KPK Taksir Kerugian Negara di Kasus Kuota Haji Rp1 Triliun


Jakarta, MBGToday.com, Komisi Pemberantasan Korupsi ( KPK ) mengungkapkan hasil perhitungan sementara kerugian negara terkait kasus dugaan korupsi penentuan kuota dan penyelenggaraan ibadah haji di Kementerian Agama (Kemenag) 2023-2024. 

Lembaga antirasuah ini menyebut kerugian negara dalam kasus ini sangat besar.

“Di mana dalam perkara ini hitungan awal dugaan kerugian negaranya lebih dari Rp1 triliun,” ungkap Juru Bicara KPK, Budi Prasetyo di Gedung Merah Putih KPK, Senin (11/8).

Meski demikian, jelasnya, jumlah ini masih dalam hitungan sementara. Menurutnya, jumlah kerugian itu berdasarkan hitungan internal.

“Hitungan internal KPK namun sudah didiskusikan juga dengan teman-teman di BPK, namun masih hitungan awal, tentu nanti BPK akan menghitung secara lebih detail lagi,” sebutnya.

Sebelumnya, KPK meningkatkan perkara dugaan korupsi penentuan kuota dan penyelenggaraan ibadah haji di Kementerian Agama 2023-2024 ke penyidikan.
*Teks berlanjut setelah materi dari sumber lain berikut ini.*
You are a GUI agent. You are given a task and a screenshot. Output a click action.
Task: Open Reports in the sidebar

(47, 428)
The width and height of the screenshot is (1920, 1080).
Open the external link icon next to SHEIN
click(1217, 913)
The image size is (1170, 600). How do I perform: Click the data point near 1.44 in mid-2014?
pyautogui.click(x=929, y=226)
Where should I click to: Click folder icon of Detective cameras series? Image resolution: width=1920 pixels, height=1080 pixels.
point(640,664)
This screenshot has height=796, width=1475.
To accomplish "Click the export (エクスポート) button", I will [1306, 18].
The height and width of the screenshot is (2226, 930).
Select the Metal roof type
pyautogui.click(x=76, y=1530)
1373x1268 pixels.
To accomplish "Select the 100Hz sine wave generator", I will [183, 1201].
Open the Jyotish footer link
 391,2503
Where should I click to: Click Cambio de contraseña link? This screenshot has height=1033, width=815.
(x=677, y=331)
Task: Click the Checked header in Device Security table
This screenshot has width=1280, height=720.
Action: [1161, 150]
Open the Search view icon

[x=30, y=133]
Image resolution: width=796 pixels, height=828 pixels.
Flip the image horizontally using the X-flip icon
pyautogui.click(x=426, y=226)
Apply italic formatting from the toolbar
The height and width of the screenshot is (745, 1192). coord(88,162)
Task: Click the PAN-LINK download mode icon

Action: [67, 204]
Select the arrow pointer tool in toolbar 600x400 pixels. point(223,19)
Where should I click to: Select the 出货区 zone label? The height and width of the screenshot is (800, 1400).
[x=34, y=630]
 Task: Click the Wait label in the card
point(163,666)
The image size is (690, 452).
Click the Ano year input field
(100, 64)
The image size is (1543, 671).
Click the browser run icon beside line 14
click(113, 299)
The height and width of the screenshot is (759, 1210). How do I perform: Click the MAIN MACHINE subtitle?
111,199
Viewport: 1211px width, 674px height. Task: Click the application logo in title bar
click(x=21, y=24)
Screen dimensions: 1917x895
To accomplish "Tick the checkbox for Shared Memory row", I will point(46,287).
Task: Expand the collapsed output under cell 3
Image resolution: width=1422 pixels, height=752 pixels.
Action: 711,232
KPK juga telah memeriksa mantan Menteri Agama Yaqut Cholil Qoumas. Yaqut diperiksa KPK selama lima jam tentang dugaan penyimpangan kuota haji pada 2024.

Usai pemeriksaan, Yaqut menolak untuk berkomentar adanya perintah dari mantan presiden Jokowi atas permintaan penambahan kuota haji ini.